Stored items:
BEGIN

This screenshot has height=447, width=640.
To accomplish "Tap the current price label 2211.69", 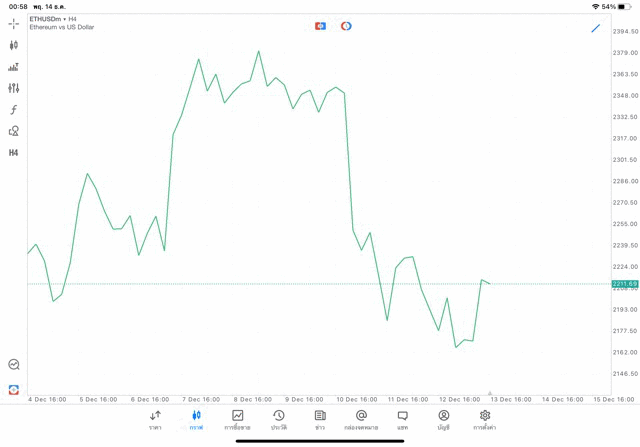I will click(x=625, y=284).
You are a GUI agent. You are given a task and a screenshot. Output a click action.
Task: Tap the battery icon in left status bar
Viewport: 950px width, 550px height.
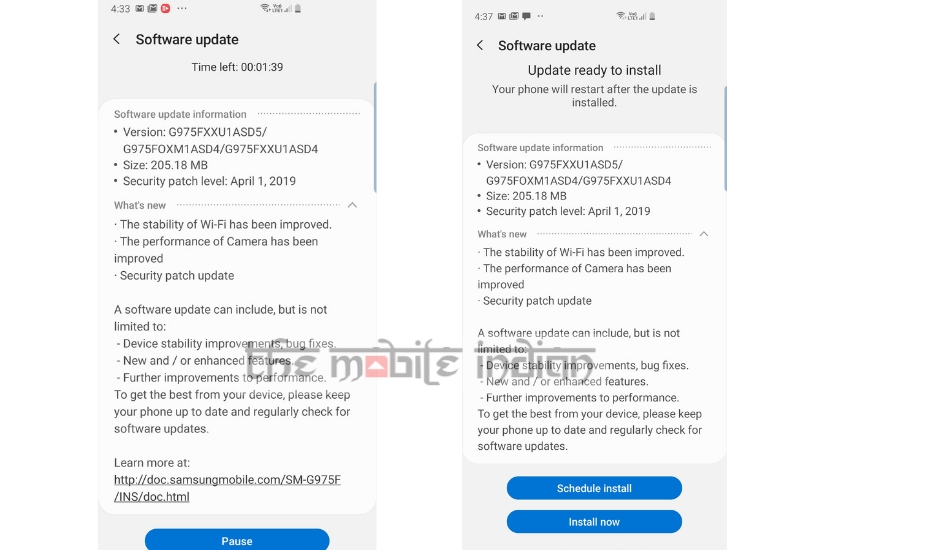[x=297, y=8]
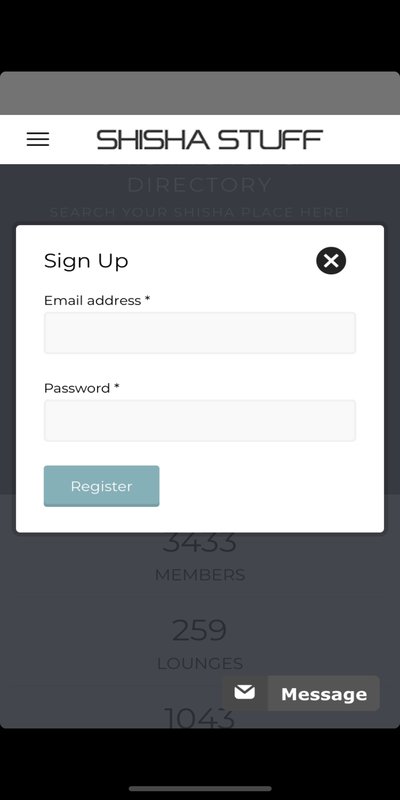Close the Sign Up dialog
This screenshot has height=800, width=400.
click(331, 261)
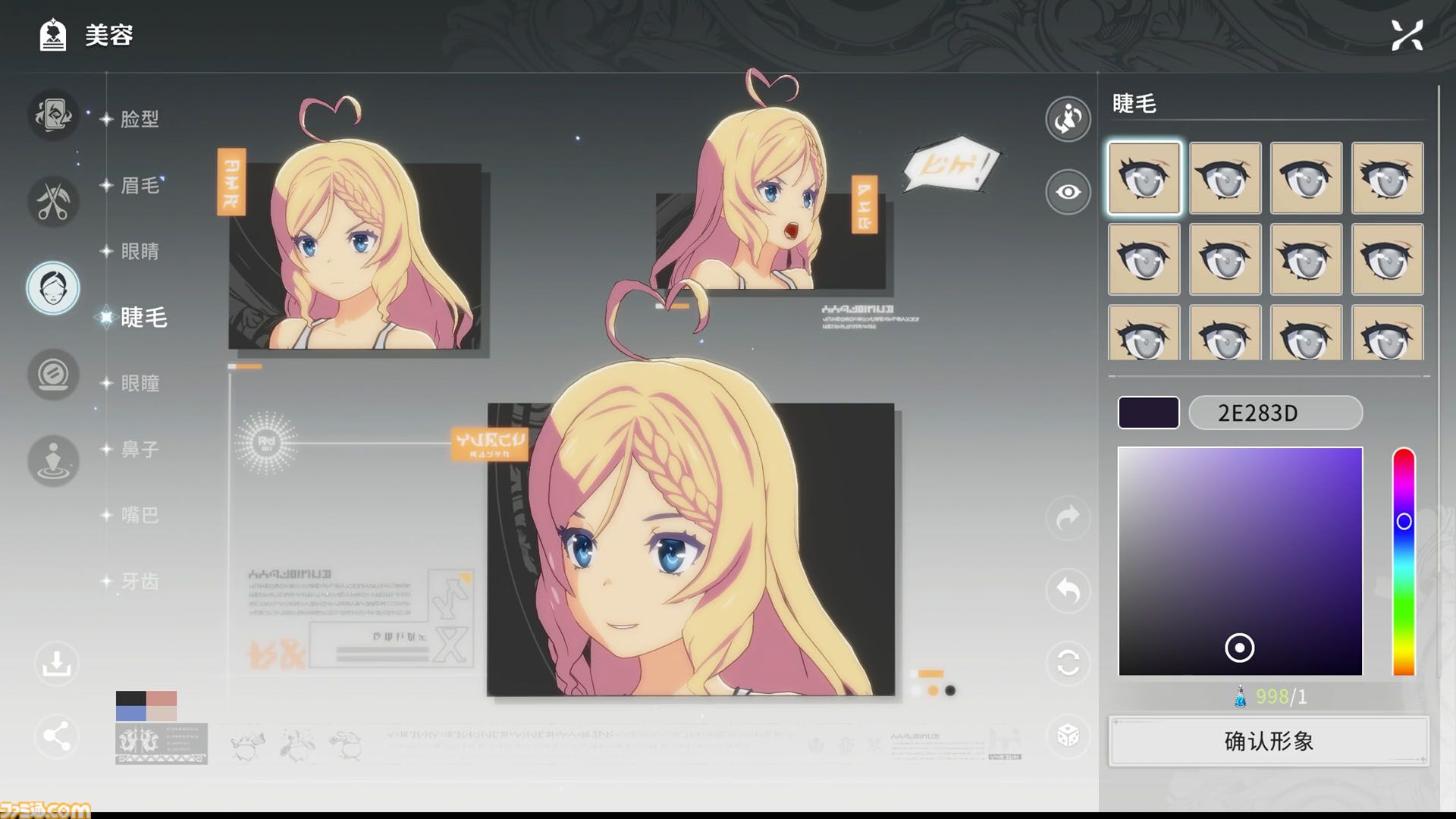
Task: Select 眼瞳 pupil menu item
Action: pos(140,383)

END

## [Work request]
The expected answer is an exact copy of the lines from the one containing "Task: Tap the battery icon in left status bar" through the last line of the entries above, both included, without pictures.

## [Task solution]
Task: Tap the battery icon in left status bar
Viewport: 950px width, 550px height.
[x=297, y=8]
Close the Sign Up dialog
This screenshot has height=800, width=400.
click(331, 261)
Task: Select 眼瞳 pupil menu item
Action: pos(140,383)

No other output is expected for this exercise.